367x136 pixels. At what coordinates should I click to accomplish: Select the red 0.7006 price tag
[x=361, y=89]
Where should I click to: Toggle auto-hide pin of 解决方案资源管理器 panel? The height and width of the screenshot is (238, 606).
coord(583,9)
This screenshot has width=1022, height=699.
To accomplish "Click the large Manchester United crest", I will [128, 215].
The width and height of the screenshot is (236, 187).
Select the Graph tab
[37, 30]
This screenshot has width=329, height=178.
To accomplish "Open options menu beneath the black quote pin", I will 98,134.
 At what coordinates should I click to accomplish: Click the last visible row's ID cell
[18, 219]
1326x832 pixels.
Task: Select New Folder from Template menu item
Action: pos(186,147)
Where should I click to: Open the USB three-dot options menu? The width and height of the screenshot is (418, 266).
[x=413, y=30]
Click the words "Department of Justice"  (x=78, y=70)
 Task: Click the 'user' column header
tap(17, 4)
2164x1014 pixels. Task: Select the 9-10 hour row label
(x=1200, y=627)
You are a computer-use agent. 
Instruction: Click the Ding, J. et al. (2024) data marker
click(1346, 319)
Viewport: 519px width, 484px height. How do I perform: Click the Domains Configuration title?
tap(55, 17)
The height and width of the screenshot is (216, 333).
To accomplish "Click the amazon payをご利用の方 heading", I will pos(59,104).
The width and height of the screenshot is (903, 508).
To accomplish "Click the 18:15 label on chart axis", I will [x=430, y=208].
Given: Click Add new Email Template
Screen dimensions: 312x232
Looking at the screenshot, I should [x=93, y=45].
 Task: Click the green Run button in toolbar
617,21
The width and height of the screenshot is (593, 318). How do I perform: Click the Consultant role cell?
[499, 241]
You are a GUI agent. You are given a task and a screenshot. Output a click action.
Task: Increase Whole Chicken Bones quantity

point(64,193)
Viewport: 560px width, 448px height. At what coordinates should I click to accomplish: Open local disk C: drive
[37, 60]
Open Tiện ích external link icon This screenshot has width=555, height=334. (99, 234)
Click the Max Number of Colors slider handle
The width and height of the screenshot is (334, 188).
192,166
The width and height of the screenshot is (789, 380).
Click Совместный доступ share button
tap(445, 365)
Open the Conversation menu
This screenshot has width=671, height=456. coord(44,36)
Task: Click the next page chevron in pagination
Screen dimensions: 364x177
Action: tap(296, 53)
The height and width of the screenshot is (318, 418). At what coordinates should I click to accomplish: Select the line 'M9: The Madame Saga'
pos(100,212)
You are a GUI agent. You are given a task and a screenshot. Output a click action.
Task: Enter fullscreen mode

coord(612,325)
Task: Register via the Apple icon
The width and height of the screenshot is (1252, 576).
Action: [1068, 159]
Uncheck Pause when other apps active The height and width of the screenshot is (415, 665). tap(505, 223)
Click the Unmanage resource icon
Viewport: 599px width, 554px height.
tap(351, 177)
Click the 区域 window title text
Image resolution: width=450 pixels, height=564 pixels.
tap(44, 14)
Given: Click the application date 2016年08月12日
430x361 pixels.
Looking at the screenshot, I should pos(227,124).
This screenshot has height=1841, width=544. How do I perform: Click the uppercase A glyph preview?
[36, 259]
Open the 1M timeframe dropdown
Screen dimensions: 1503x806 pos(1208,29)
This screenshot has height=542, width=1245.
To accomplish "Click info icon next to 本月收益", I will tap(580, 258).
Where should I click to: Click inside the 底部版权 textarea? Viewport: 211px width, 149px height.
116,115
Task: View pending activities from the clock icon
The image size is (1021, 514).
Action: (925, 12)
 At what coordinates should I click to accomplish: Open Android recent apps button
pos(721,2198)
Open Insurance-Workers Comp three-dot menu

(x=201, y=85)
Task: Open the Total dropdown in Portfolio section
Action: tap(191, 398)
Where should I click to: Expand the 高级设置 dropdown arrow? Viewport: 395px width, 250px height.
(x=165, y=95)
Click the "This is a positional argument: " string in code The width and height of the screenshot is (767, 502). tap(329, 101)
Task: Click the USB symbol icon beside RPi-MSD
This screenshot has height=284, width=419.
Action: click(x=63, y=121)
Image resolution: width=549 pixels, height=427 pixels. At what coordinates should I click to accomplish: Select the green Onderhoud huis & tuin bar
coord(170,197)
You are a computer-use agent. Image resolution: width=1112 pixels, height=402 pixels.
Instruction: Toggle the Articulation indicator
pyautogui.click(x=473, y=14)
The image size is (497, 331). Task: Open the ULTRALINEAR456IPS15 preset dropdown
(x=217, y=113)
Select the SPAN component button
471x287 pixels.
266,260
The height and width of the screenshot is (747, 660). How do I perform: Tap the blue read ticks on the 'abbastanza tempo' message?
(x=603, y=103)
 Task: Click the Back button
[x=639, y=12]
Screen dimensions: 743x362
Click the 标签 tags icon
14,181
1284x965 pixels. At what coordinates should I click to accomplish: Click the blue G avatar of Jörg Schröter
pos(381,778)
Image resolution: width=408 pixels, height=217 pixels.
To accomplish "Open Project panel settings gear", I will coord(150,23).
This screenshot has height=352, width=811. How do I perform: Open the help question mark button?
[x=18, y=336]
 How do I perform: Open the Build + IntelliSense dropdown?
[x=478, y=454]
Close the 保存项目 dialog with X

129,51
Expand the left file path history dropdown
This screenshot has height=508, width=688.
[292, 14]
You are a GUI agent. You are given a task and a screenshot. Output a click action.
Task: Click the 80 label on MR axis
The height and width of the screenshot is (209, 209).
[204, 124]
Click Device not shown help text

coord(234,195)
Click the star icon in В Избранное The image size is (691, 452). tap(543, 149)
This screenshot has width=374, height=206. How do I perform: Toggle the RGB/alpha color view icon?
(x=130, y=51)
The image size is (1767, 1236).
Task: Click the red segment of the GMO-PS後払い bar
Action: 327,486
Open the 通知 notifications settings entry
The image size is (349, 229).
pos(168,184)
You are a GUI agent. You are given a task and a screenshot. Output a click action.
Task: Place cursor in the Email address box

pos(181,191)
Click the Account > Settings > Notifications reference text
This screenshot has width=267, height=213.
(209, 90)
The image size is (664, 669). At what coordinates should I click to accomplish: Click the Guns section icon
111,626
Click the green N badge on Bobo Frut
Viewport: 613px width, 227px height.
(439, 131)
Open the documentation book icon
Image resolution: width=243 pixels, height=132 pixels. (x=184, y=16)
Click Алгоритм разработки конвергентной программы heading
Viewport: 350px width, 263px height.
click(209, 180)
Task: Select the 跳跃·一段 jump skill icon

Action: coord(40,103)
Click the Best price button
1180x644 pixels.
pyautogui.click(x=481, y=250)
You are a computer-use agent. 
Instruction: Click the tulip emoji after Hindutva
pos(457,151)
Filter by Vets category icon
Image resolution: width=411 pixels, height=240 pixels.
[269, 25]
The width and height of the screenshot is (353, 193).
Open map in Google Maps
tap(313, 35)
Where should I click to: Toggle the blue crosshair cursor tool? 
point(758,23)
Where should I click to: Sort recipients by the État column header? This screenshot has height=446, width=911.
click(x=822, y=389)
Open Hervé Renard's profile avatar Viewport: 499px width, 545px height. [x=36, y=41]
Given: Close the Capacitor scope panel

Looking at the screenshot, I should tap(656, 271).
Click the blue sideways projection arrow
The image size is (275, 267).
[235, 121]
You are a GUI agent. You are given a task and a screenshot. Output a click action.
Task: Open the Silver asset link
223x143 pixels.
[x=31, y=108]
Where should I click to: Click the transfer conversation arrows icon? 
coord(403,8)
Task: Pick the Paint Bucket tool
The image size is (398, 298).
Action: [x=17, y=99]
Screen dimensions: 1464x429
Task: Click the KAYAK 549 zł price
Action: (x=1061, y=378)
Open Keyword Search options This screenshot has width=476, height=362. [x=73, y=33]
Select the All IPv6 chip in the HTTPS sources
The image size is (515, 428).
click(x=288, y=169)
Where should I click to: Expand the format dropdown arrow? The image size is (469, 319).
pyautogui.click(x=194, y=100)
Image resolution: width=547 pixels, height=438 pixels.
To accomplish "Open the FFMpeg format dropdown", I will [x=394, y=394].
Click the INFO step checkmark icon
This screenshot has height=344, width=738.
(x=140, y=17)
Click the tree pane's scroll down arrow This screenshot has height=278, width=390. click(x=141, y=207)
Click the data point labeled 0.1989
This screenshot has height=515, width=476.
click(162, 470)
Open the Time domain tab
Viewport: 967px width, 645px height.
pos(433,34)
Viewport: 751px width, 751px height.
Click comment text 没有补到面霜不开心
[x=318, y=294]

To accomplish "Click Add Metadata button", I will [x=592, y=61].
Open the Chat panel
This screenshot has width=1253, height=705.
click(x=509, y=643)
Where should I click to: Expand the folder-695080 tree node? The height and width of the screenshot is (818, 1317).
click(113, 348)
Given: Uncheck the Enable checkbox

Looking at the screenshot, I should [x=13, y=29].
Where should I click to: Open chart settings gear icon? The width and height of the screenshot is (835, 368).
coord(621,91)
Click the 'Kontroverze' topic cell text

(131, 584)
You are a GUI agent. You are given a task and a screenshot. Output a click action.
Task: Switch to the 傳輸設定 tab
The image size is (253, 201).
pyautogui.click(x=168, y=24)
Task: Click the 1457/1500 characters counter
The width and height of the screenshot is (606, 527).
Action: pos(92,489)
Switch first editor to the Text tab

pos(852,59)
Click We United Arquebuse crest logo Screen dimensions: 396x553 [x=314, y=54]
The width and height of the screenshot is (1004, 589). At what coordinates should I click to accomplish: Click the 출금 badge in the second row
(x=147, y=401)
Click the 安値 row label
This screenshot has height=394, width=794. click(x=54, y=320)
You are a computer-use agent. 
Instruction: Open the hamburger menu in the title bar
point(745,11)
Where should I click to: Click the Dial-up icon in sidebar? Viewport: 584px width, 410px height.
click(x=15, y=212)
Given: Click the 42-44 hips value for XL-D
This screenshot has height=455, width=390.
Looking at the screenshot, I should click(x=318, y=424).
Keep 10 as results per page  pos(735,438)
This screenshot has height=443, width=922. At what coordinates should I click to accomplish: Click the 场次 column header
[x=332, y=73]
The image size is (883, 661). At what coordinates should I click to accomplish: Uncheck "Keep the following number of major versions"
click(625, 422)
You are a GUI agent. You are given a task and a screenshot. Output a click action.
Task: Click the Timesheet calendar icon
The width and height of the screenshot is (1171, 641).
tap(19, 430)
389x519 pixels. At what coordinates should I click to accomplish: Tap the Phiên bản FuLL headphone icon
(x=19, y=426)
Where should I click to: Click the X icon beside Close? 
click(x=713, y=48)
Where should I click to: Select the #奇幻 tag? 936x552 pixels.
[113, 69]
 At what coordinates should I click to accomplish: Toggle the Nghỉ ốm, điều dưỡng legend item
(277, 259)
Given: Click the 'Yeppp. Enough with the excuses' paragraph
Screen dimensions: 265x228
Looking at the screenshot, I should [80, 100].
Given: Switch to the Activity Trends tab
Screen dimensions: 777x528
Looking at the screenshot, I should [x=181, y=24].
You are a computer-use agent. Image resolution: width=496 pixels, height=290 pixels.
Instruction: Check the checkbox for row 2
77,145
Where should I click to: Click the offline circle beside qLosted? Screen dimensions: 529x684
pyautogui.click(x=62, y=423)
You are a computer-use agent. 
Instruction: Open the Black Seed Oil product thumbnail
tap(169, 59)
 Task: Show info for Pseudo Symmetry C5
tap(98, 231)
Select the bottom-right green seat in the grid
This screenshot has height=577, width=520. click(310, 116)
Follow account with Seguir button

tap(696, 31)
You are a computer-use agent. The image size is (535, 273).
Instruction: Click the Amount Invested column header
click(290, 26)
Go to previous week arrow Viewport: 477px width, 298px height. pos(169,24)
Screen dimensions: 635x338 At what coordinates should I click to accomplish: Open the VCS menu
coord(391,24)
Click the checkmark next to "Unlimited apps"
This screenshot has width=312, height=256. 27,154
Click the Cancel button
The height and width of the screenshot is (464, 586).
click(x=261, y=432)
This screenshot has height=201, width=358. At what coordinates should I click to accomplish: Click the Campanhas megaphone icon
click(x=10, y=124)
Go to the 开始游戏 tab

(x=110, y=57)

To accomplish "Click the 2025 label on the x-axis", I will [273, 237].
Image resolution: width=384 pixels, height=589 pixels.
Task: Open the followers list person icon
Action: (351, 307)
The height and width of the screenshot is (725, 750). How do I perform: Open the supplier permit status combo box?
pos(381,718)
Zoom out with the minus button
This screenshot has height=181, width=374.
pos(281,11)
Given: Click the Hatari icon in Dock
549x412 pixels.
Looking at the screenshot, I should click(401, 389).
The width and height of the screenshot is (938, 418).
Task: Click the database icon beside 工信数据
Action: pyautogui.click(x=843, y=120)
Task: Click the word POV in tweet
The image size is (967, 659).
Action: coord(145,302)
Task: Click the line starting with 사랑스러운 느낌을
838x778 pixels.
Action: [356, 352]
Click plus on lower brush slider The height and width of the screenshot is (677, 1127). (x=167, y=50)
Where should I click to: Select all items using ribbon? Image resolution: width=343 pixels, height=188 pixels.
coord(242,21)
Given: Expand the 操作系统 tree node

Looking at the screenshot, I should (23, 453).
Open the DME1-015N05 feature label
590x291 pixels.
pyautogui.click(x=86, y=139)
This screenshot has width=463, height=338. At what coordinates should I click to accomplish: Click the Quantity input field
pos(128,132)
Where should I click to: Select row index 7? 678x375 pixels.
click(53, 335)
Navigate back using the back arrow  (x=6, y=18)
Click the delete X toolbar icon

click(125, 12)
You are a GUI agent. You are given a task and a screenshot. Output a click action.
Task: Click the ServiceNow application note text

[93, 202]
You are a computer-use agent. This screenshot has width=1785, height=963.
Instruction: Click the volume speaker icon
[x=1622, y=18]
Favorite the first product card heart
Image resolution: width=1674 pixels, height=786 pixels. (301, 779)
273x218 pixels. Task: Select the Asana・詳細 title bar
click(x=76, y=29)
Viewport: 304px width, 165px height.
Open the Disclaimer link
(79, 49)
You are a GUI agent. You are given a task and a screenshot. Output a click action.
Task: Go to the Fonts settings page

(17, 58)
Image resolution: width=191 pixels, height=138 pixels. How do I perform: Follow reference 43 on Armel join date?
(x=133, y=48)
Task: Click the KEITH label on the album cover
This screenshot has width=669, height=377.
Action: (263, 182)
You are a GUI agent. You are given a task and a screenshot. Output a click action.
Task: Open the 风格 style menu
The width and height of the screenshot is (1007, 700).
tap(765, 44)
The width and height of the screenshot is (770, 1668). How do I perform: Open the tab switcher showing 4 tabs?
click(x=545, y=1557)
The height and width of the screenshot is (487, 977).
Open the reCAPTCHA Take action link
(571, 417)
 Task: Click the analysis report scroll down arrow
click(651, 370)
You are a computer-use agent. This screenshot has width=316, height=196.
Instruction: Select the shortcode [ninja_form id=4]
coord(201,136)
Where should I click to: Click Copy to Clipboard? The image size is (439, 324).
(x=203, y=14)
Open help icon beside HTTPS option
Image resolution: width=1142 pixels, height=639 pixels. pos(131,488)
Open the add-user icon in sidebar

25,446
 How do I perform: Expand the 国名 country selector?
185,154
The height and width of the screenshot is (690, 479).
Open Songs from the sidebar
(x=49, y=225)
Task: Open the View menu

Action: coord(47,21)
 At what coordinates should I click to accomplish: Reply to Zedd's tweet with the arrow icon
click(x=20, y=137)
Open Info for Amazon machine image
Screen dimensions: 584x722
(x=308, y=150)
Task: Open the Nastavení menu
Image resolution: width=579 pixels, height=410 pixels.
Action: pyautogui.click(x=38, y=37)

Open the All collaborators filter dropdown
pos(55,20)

---*---

▶ _Exercise directions_:
Look through the entries above, find each line containing "United", and copy it.

▶ _Result_:
To accomplish "Click the large Manchester United crest", I will [128, 215].
Click We United Arquebuse crest logo Screen dimensions: 396x553 [x=314, y=54]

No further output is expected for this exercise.